Ma c’è di più: “Le Regioni devono provvedere a informare la popolazione interessata relativamente alle elevate concentrazioni dei predetti valori nell’acqua erogata quale che ne sia l’utilizzo, compreso quello per la produzione, preparazione o trattamento degli alimenti”.

L’arsenico, spiega l’Isde in una nota, è classificato dall’Agenzia internazionale di ricerca sul cancro (Iarc) come elemento cancerogeno certo di classe 1 e posto in diretta correlazione con molte patologie oncologiche, in particolare con il tumore del polmone, della vescica, del rene e della cute. L’assunzione cronica di arsenico, soprattutto attraverso acqua contaminata, è indicata inoltre quale responsabile di patologie cardiovascolari, neurologiche, diabete di tipo 2, e così via”.
Il problema è più grave del previsto se si pensa che solo nel Lazio sono oltre 5 mila le imprese alimentari a rischio. Senza contare i punti vendita: ristoranti, bar, pani?ci e pasticcerie. 

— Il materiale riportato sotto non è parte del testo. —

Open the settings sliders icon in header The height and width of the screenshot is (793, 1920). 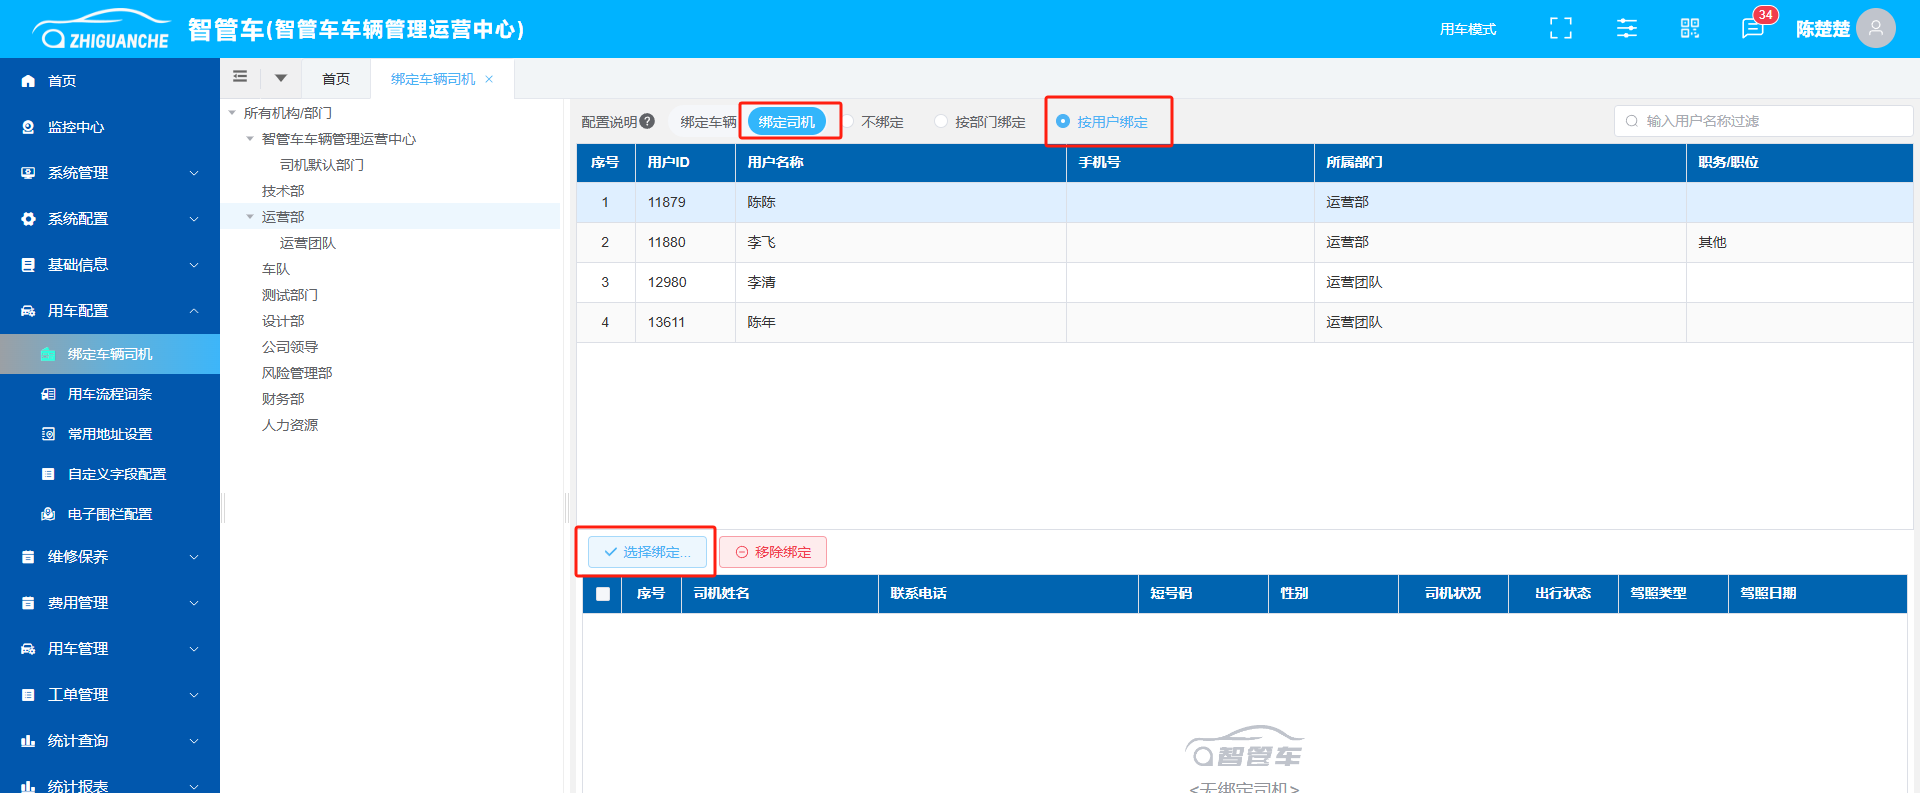[1627, 29]
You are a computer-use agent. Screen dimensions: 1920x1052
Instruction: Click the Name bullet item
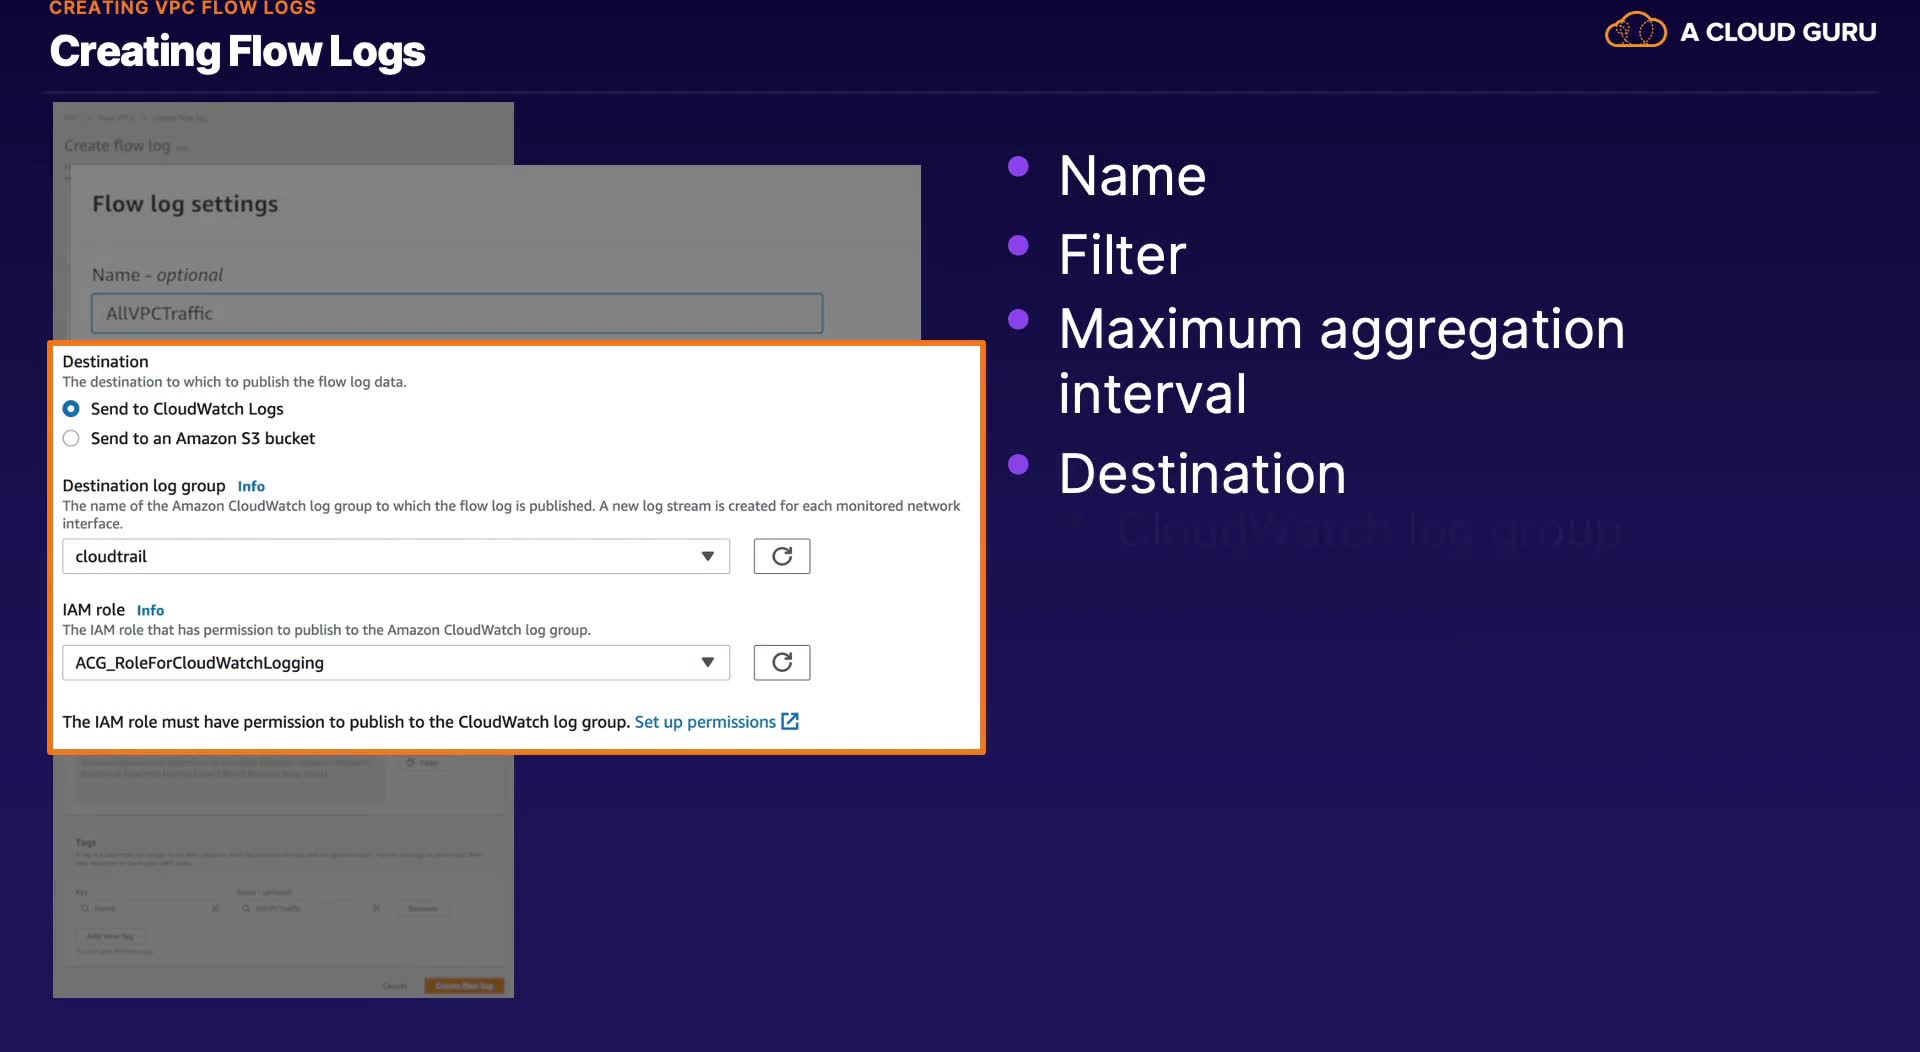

L’Associazione italiana medici per l’ambiente si appella alle istituzioni «perché si adoperino per il pieno rispetto delle vigenti disposizioni di legge e attuino, come già più volte indicato, interventi rapidi, concreti e risolutivi per la completa dearsenificazione delle acque a uso potabile e informino in modo corretto e d’uso tutti i cittadini residenti nei Comuni dove vige un provvedimento di deroga».

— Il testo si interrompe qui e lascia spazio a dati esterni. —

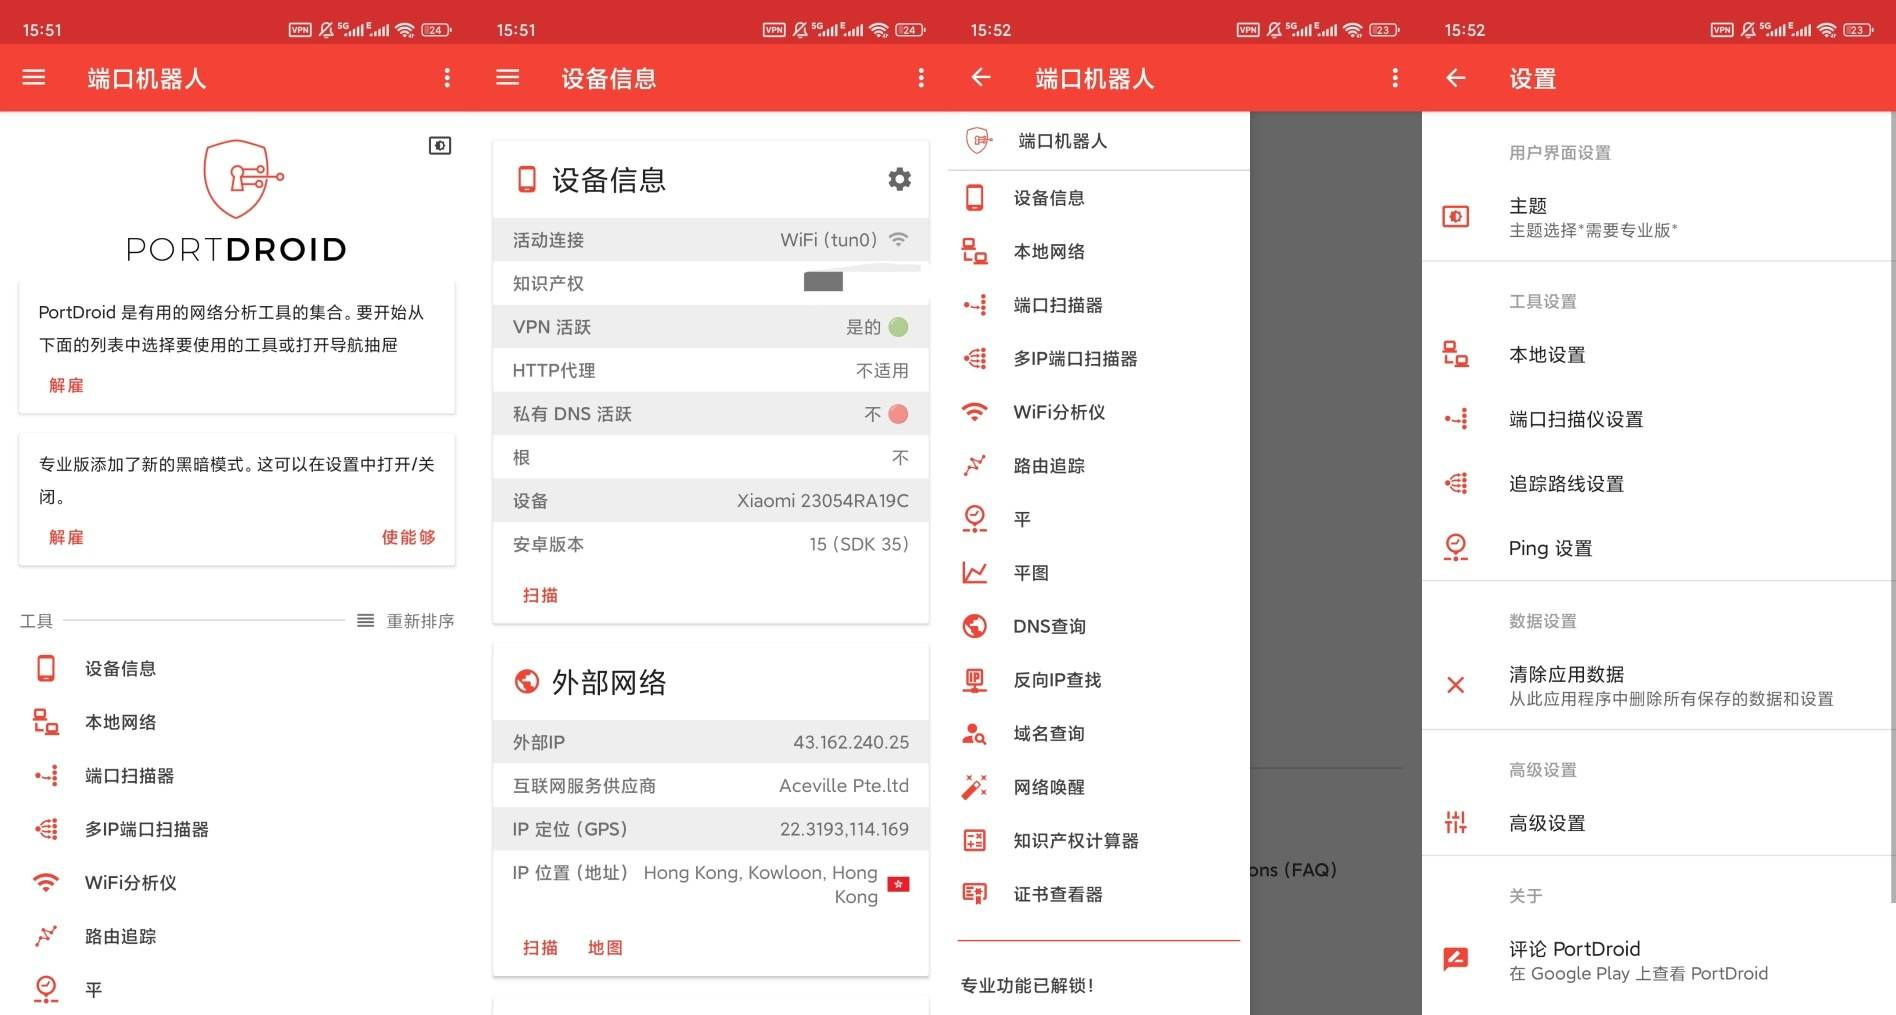This screenshot has width=1896, height=1015.
Task: Select DNS查询 in the navigation drawer
Action: [x=1049, y=626]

Al fine di garantire subito la sicura e completa salubrità delle acque, secondo l’Isde, le amministrazioni comunali, provinciali, regionali e le autorità e le società di gestione dei servizi idrici, “hanno il dovere di agire immediatamente utilizzando le migliori tecnologie disponibili, per l’acquisto e messa in opera delle quali possono e devono utilizzare anche fondi propri, avviando successivamente le procedure di recupero di quanto anticipato e speso a tutela della salute”.

In Italia ogni giorno oltre un milione di persone beve acqua con percentuali di arsenico oltre i limiti di legge.

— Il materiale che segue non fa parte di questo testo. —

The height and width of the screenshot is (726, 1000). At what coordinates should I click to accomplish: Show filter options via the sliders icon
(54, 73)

Alle radici del problema ci sarebbe la composizione geologica del territorio, prevalentemente di natura vulcanica, ma anche il fattore umano: un prelievo eccessivo, superiore alla capacità di ricarica della falda, l’uso di pesticidi e fitofarmaci in agricoltura e la presenza di cementifici, centrali a carbone e impianti per l’incenerimento dei rifiuti che contribuirebbero a diffondere l’arsenico nell’aria, nei terreni e nelle acque. Da tempo i cittadini reclamano diritti e garanzie, ma un intervento deciso delle istituzioni continua a farsi attendere.
Sono passati ormai dieci anni da quando il nostro Paese ha recepito il decreto legislativo 31/2001 sulla qualità dell’acqua, ma dalle parole sembra essere passati ai fatti.